Parallel Computing CS149 ASST 1 note

This series will cover my assignment solution and some notes to Standford CS149 lecture. And I truly recommand anyone who wants to learn Parallel-Computing to follow this lecture.

Program 1 by Apple M3

important things

  • Property of a program where the same instruction sequence applies to many data elements
  • Coherent execution IS NECESSARY for SIMD processing resources to be used efficiently
  • Coherent execution IS NOT NECESSARY for efficient parallelization across different cores, since each core has the capability to fetch/decode a different instructions from their thread’s instruction stream

task

  • try to make mandelbrot set built with Multi-Thread has the same Result as the Serial method.
  • add code to workerThreadStart function to accomplish this task.
  • just change the fn workerThreadStart

notice

Because the height is 1200 ( maybe we can change ), so if we divide the picture partly by height div number of threads and can’t get a integer result, there will be wrong error.

done

2 thread

We split the picture generating to 2 part. The first Thread deals with half of the picture in the top, and other draws who in the bottom.

Result:

  • Serial: 316.964ms
  • 2-Threads: 163.130ms

Almost two times faster

void workerThreadStart(WorkerArgs * const args) {
    // NOTE:  in a program that uses two threads, thread 0 could compute the top
    // half of the image and thread 1 could compute the bottom half.
    printf("[thread %d] working\n", args->threadId);
    if (!args->threadId) {
        mandelbrotSerial(args->x0, args->y0, args->x1, args->y1,
                     args->width,  args->height, 
                     0,  args->height / 2,
                     args->maxIterations, args->output);
    }
    else {
        mandelbrotSerial(args->x0, args->y0, args->x1, args->y1,
                     args->width,  args->height, 
                     args->height /2 ,  args->height / 2,
                     args->maxIterations, args->output);
    }
}

more thread using split method

This Idea just divides the picture horizontally to different part (match the number of threads).

□ □ □

**TASK GOAL:**
Retype the parallel computing assignment notes above in full, word for word. The material that comes next is separate and has no connection to the assignment notes above.

**MATERIAL PROVIDED:**
□ □ □

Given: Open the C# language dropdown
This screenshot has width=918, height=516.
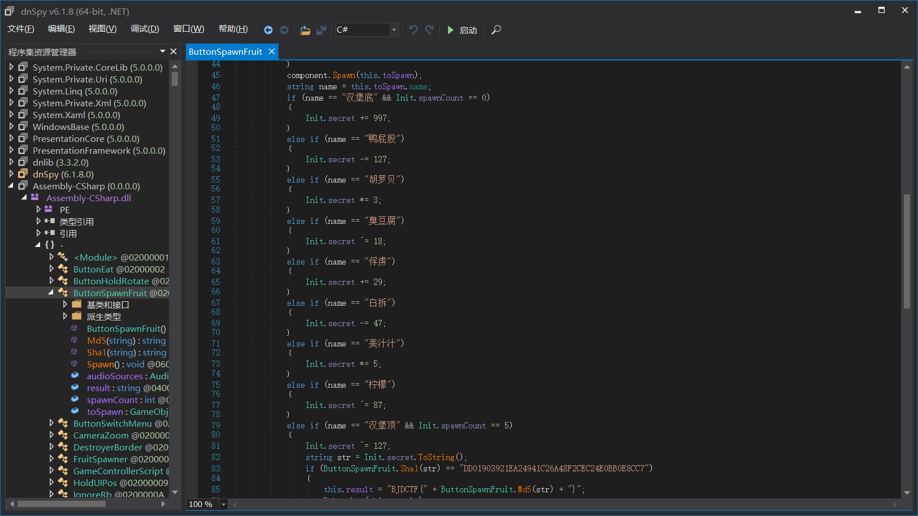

□ □ □

**TASK SOLUTION:**
Parallel Computing CS149 ASST 1 note

This series will cover my assignment solution and some notes to Standford CS149 lecture. And I truly recommand anyone who wants to learn Parallel-Computing to follow this lecture.

Program 1 by Apple M3

important things

  • Property of a program where the same instruction sequence applies to many data elements
  • Coherent execution IS NECESSARY for SIMD processing resources to be used efficiently
  • Coherent execution IS NOT NECESSARY for efficient parallelization across different cores, since each core has the capability to fetch/decode a different instructions from their thread’s instruction stream

task

  • try to make mandelbrot set built with Multi-Thread has the same Result as the Serial method.
  • add code to workerThreadStart function to accomplish this task.
  • just change the fn workerThreadStart

notice

Because the height is 1200 ( maybe we can change ), so if we divide the picture partly by height div number of threads and can’t get a integer result, there will be wrong error.

done

2 thread

We split the picture generating to 2 part. The first Thread deals with half of the picture in the top, and other draws who in the bottom.

Result:

  • Serial: 316.964ms
  • 2-Threads: 163.130ms

Almost two times faster

void workerThreadStart(WorkerArgs * const args) {
    // NOTE:  in a program that uses two threads, thread 0 could compute the top
    // half of the image and thread 1 could compute the bottom half.
    printf("[thread %d] working\n", args->threadId);
    if (!args->threadId) {
        mandelbrotSerial(args->x0, args->y0, args->x1, args->y1,
                     args->width,  args->height, 
                     0,  args->height / 2,
                     args->maxIterations, args->output);
    }
    else {
        mandelbrotSerial(args->x0, args->y0, args->x1, args->y1,
                     args->width,  args->height, 
                     args->height /2 ,  args->height / 2,
                     args->maxIterations, args->output);
    }
}

more thread using split method

This Idea just divides the picture horizontally to different part (match the number of threads).